Thursday, January 26, 2012

       From the moment they met, Massey snubbed Zsa Zsa. He was not swayed by her cuteness, had no compassion for her travel weariness, her fears over ending up in this strange place separated from her siblings. He refused to acknowledge her presence.  He is selfish, willful and wants attention.  He reminds me of myself on really bad days!  Thankfully, he doesn’t hold a grudge forever.  If I give him space, respect his opinion, or distract and redirect, he eventually does what I expect of him.   
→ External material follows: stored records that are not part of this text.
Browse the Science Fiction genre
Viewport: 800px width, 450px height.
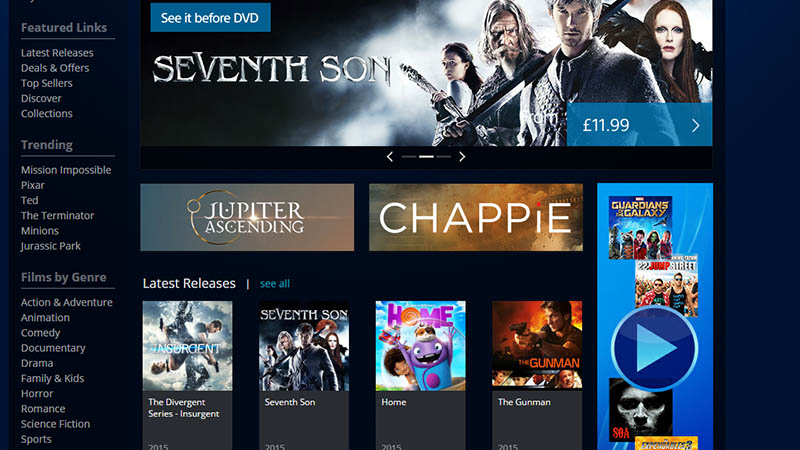pyautogui.click(x=55, y=424)
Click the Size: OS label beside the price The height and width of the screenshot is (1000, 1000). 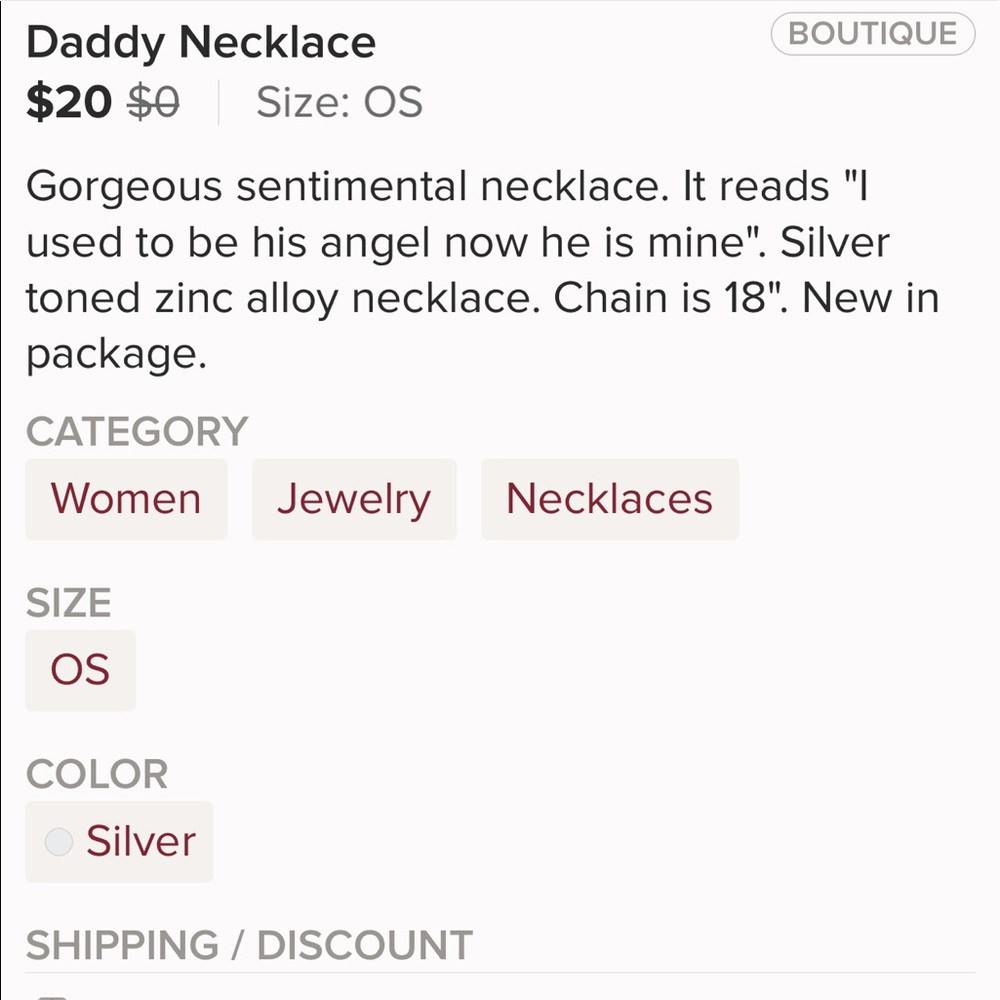[x=339, y=101]
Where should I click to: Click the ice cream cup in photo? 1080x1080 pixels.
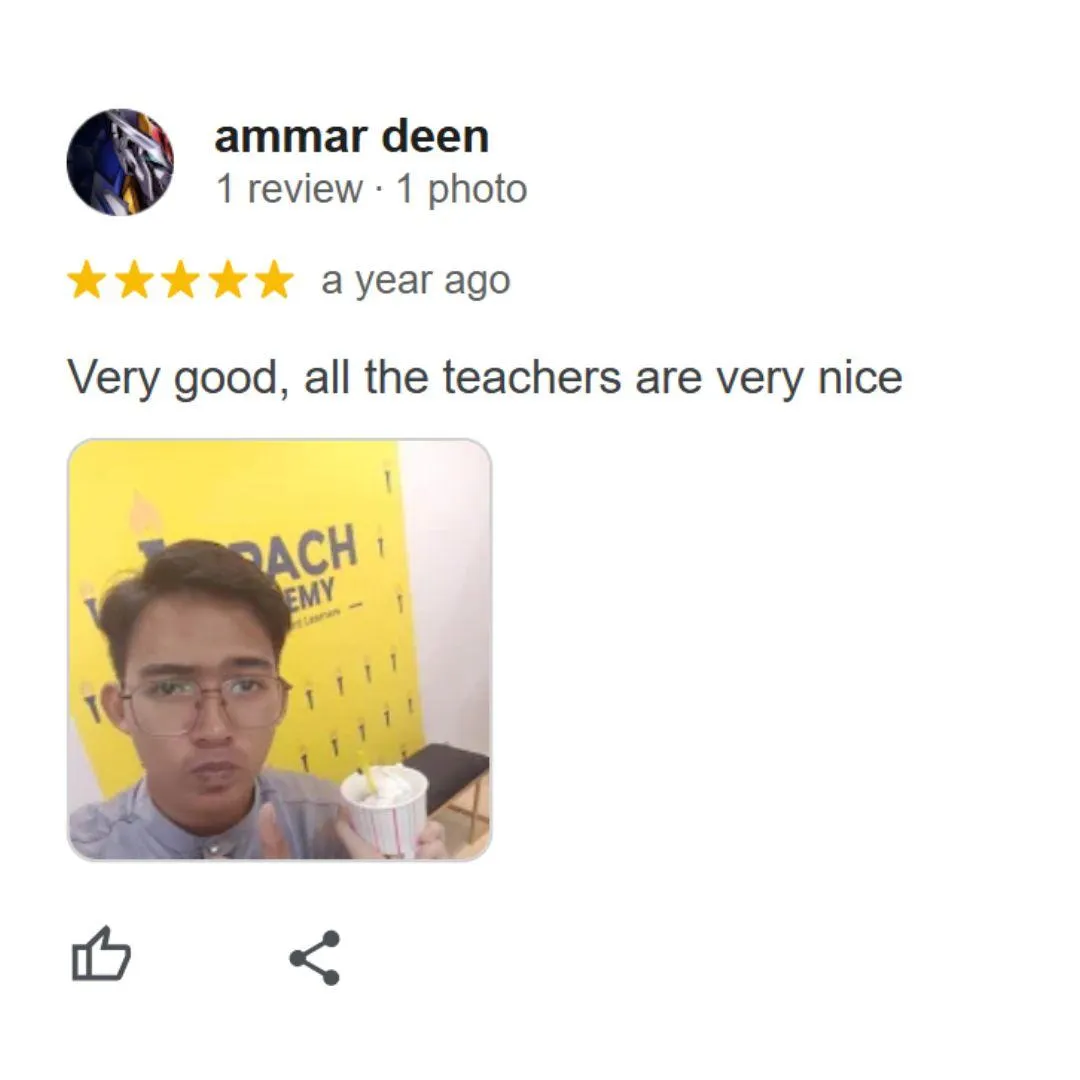(386, 811)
Massey is a Jack Russell Terrier.  Zsa Zsa is my new foster pup, a Catahoula Leopard Dog mix.  Mostly, I keep the two dogs separate although they can see each other through a baby gate. Every night I put Massey in his crate, Zsa Zsa in hers, and hope the 'together but separated' thing will get them used to each other in a non-threatening way. 
 

This 'together but separated' reminds me of when my kids were young. Sometimes their  tussles  got  the best of them.  If no amount of hugs or apologies could soothe hurt feelings and restore play, I’d sometimes hand each child a rag and a squirt bottle, march them to opposite sides of the door and tell them to spray and wipe the glass until they felt better.   If really young, the invitation to squirt and slop brought instant delight.  As they grew so did their ability to stay upset. Rags were taken with much eye rolling and grumping.  Sometimes it took two doors and a couple windows but eventually they figured out no matter how violent the squirting and scrubbing, one kid could never rub the other out.  The trying always caused contorted facial expressions that resulted in laughter and a new readiness for play.  If only adult conflicts could be so easily remedied!   
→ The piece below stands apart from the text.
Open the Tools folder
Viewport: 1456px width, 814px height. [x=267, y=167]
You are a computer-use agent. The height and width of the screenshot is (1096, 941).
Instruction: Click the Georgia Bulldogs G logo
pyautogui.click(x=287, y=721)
Days later, Massey's chill does begin to thaw.  And, as the photos reveal, the two are becoming tentative friends.  They are very different breeds with very different backgrounds and very different needs. Yet, they find common ground in just being dogs.  Dogs often inspire me.  I wonder why humans aren't as eager to find common ground in their humanity. 
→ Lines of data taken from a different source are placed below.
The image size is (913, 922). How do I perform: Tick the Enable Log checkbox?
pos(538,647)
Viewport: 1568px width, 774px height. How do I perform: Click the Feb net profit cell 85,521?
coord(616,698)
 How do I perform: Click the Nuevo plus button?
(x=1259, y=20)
Savor your friendships.  Be open to new ones, even with those who aren't like you.  Laugh and play a lot!  It really is that simple. :)



Joyfully,
Sharon

See Zsa Zsa’s story at http://bonniebluerescue.wordpress.com/)  I love Bonnie Blue Rescue’s motto:  Bringing families together one pup at a time!  Are you looking for a doggie companion?  If so, please check out Bonnie Blue Rescue.  www.bonniebluerescue.com 


Saturday, January 14, 2012


Hope is…..
….the first cry of a precious newborn babe.

….an early morning walk in white, thick mist where only an impression of the
       rising sun exists.  My soul feels the sun’s warmth before my eyes see
       proof.   

….definitely a thing with feathers.   Especially red bird feathers!

….poetry, songs, laments.

…a Jack Russell keeping vigil on the window sill awaiting his masters
      homecoming.

Life is full of changes.   Last month I kept vigil as my mother was in the active process of dying.  This month, I kept vigil as Elizabeth (daughter-in-law) labored to give birth.  Emptiness has been my companion for many months now.  It’s hard not to ‘judge’ this emptiness, to think I shouldn’t have it, to excuse it for sorrow of loss.  Some deeper wisdom asks me to just let it be.   It's not a problem unless I make it into one.
I'm aware that within the emptiness is deep joy.  Not joy as a feeling or emotion, but as being part of a greater whole.  Like nested dolls, each doll is part of a larger doll with the largest doll being God, Christ, Joy.  I hold my new grandson and marvel that he is a tiny ‘whole’ all in himself.  Yet he is nested in my arms, another whole, separate being.  He is nested in the love of his parents and extended family, who are equally nested in family, church groups, cultures, neighborhood, city, state, country, hemisphere, earth, galaxy, universe, other realms…and all are nested in the Greatest Whole  of Love, Creative Energy, God.  All are wholes within the Whole.   It gives me such grounding, such joy!  No matter what emotion, thought or circumstance I experience.

Sometimes the emptiness following me is felt deeply, but Joy is right there too, and quite sustaining.  Perhaps my grandson's birth helped me 'know' this in a deeper way.  I find it awesome that little Jude entered this world with the same gentle soul-soothing music that eased my mom’s transition from this life. What a healing, sacred way to celebrate the circle of life! I like to think mom’s spirit smiled with this little one’s arrival.  As I look into the cradle where Jude sleeps, I feel mom’s joy.  She always loved a baby with a ‘Vicks cough drop’ shaped mouth.  When Jude is hungry he sucks in his lower lip and puckers his top one emphasizing a perfect tiny triangular mouth.   Yes, Love surrounds Jude as he sleeps in the same cradle that nestled his daddy twenty-eight years ago.  

I am held, cradled by Love….always, no matter what happens or doesn’t, nor matter what is felt or not felt.  We are all held in the same Love, always.   Hope and joy are part of the embrace.   

Joyfully,
Sharon


                                                                Happy Birthday Jude!